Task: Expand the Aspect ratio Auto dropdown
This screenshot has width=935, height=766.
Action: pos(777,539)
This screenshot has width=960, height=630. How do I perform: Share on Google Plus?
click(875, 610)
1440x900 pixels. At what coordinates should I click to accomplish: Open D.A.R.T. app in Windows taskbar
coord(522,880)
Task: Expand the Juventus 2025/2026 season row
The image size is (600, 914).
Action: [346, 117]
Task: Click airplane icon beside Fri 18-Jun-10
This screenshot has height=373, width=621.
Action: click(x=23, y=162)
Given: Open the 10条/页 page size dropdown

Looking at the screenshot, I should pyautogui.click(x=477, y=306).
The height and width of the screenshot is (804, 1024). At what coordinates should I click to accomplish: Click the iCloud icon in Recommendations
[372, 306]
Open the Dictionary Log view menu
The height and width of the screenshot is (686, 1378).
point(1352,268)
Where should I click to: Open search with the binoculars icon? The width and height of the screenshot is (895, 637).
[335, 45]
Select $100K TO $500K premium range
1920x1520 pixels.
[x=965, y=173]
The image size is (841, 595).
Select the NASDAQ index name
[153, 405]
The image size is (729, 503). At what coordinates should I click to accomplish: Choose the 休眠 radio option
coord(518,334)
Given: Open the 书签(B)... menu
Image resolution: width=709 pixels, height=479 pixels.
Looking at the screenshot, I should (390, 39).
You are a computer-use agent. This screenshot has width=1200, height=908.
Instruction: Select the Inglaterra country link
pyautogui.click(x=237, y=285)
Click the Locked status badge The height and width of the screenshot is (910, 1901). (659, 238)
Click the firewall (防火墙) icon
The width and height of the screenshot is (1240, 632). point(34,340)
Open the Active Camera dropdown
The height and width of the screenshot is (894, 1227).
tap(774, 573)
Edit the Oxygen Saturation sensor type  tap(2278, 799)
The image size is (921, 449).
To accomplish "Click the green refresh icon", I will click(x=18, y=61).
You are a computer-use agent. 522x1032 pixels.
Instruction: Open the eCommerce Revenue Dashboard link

> **Work to be completed**
Set out every line of the records above as a numbered list, omitting the blank lines.

> **Problem solution**
1. Task: Expand the Aspect ratio Auto dropdown
2. This screenshot has width=935, height=766.
3. Action: pos(777,539)
4. This screenshot has width=960, height=630. How do I perform: Share on Google Plus?
5. click(875, 610)
6. 1440x900 pixels. At what coordinates should I click to accomplish: Open D.A.R.T. app in Windows taskbar
7. coord(522,880)
8. Task: Expand the Juventus 2025/2026 season row
9. The image size is (600, 914).
10. Action: [346, 117]
11. Task: Click airplane icon beside Fri 18-Jun-10
12. This screenshot has height=373, width=621.
13. Action: click(x=23, y=162)
14. Given: Open the 10条/页 page size dropdown
15. Looking at the screenshot, I should pyautogui.click(x=477, y=306).
16. The height and width of the screenshot is (804, 1024). At what coordinates should I click to accomplish: Click the iCloud icon in Recommendations
17. [372, 306]
18. Open the Dictionary Log view menu
19. The height and width of the screenshot is (686, 1378).
20. point(1352,268)
21. Where should I click to: Open search with the binoculars icon? The width and height of the screenshot is (895, 637).
22. [335, 45]
23. Select $100K TO $500K premium range
24. 1920x1520 pixels.
25. [x=965, y=173]
26. The image size is (841, 595).
27. Select the NASDAQ index name
28. [153, 405]
29. The image size is (729, 503). At what coordinates should I click to accomplish: Choose the 休眠 radio option
30. coord(518,334)
31. Given: Open the 书签(B)... menu
32. Image resolution: width=709 pixels, height=479 pixels.
33. Looking at the screenshot, I should (390, 39).
34. You are a computer-use agent. This screenshot has width=1200, height=908.
35. Instruction: Select the Inglaterra country link
36. pyautogui.click(x=237, y=285)
37. Click the Locked status badge The height and width of the screenshot is (910, 1901). (659, 238)
38. Click the firewall (防火墙) icon
39. The width and height of the screenshot is (1240, 632). point(34,340)
40. Open the Active Camera dropdown
41. The height and width of the screenshot is (894, 1227).
42. tap(774, 573)
43. Edit the Oxygen Saturation sensor type  tap(2278, 799)
44. The image size is (921, 449).
45. To accomplish "Click the green refresh icon", I will click(x=18, y=61).
46. You are a computer-use agent. 522x1032 pixels.
47. Instruction: Open the eCommerce Revenue Dashboard link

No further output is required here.